# Framing a wood studded wall against a concrete block wall



## joecaption

Your not suppost to install the wall tight to the block anyway. Just move it out where it's flat.


----------



## miamicuse

I wish I could but I need that space.


----------



## cortell

Like Joe said, you definitely don't want to frame right up against the block. Go out at least an inch; more if you need it to reach the level plane. In between the block and the wall frame, install rigid foam. This provides both a thermal break and a vapor retarder. Make sure to tape the seams well. In between the studs, install batt insulation for a more substantial thermal break.


----------



## ben's plumbing

miamicuse said:


> I wish I could but I need that space.


 you only need min distance from wall ..just not up tight to block....:yes:


----------



## Gary in WA

If a partition wall, just shim the top plate to framing above. Is it a garage wall, basement wall, or house on slab grade wall?

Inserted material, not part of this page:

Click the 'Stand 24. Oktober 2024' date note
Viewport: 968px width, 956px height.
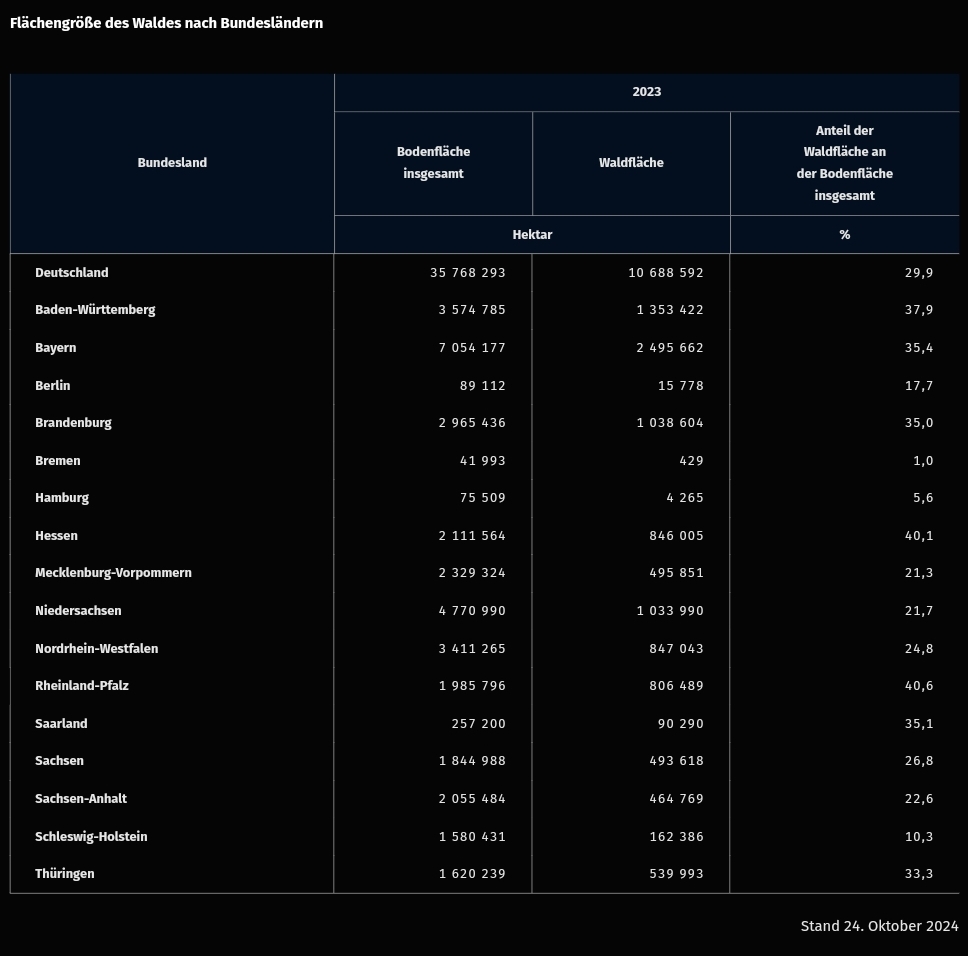[879, 926]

As it's on a slab (if on the earth) you need sill sealer under the bottom plate for a thermal/capillary break to prevent water wicking to the studs: http://www.greenbuildingadvisor.com...ressure-treated-sill-plates-and-building-code

I hope the 18" layout is a typo...

If against an house exterior block wall, only a v.b. is required for untreated vertical studs touching concrete; http://publicecodes.citation.com/icod/irc/2009/icod_irc_2009_3_sec017.htm

Gary


----------



## Charles S.

I've been in construction more than 20 years. Everyone is telling you the right thing; don't build it touching the block wall; or you run the risk of it rotting with the killer being the condensation which is the thing which prevents every exterior masonry wall to be dry every day and night when it's humid, dark and warm/cold alternating days, such as fall/winter/spring bring to various parts of the country. I've replaced roof plywood more than once due to those folks building a room up against the rafters, pressing the insulation, and not having a ventilation space for the condensation---which is going to form regardless---to be able to then dry out instead of turn to mold.

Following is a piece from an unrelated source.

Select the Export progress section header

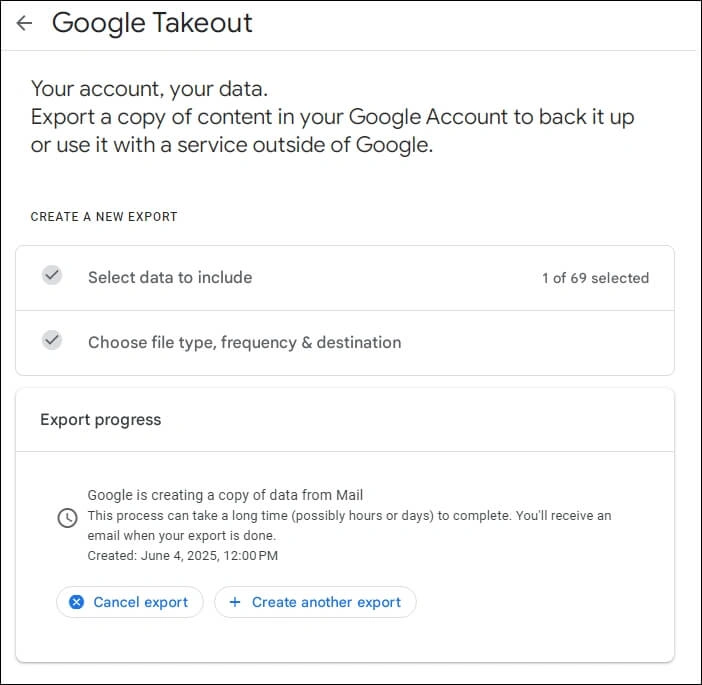(x=101, y=420)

The sill might be done any of those ways, but you might find it easier to build the wall on the floor, then stand it up. Any spaces underneath the sill can be filled with shims at the 18" marks, maybe some liquid nail...


----------



## hand drive

miamicuse said:


> I need to frame a wall against a concrete block wall. This is a normal wood studded wall with a pressure treated bottom plate, top plate and wood studs spaced every 18".
> 
> The problem is the concrete slab is ever so slightly higher where the floor meets the block wall. So when I pushed a PT 2x4 against it as the bottom plate, the plate is not level. So the front lip of the 2x4 is a little lower than the back, may be by about 1/8".
> 
> Is this significant enough?
> 
> Do I shim along the entire front of the bottom plate to get the plate level? Or should I cut each stud a little skewed to account for the difference?


a few shims placed under the front of the plate along with liquid nails used underside along the entirety of the plate will help get it level.

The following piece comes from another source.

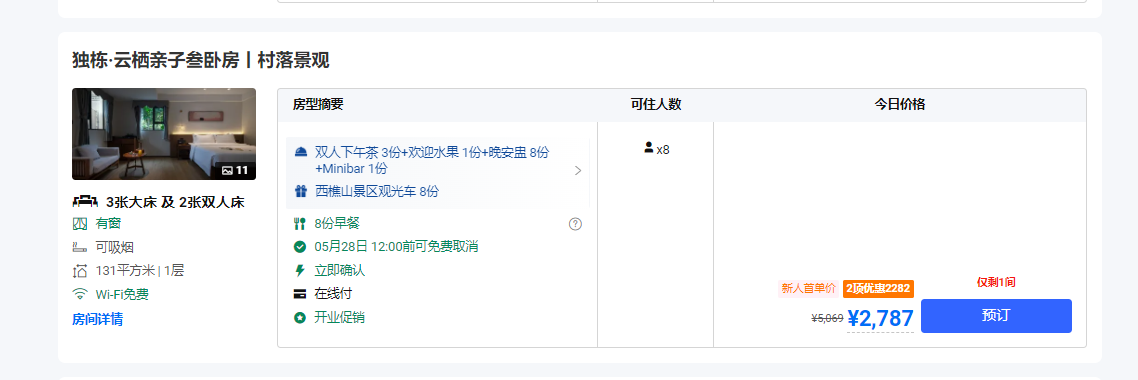The width and height of the screenshot is (1138, 380).
Task: Click the ¥2,787 price for breakdown
Action: tap(880, 318)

It will most likely work best to bring your wall a 1/2" or so off of the block wall. that way you can make your wall vertically plumb regardless of the block wall. Also it is good to seal the block wall behind new stud wall if it has not already been sealed.


----------



## mystic_cobra

Charles S. said:


> I've been in construction more than 20 years. Everyone is telling you the right thing; don't build it touching the block wall; or you run the risk of it rotting with the killer being the condensation which is the thing which prevents every exterior masonry wall to be dry every day and night when it's humid, dark and warm/cold alternating days, such as fall/winter/spring bring to various parts of the country. I've replaced roof plywood more than once due to those folks building a room up against the rafters, pressing the insulation, and not having a ventilation space for the condensation---which is going to form regardless---to be able to then dry out instead of turn to mold.
> 
> The sill might be done any of those ways, but you might find it easier to build the wall on the floor, then stand it up. Any spaces underneath the sill can be filled with shims at the 18" marks, maybe some liquid nail...


Does this rule (no framing touching the exterior block wall) still apply if the exterior wall is a slab on grade garage wall that has been drylok painted?


----------



## CarpenterSFO

mystic_cobra said:


> Does this rule (no framing touching the exterior block wall) still apply if the exterior wall is a slab on grade garage wall that has been drylok painted?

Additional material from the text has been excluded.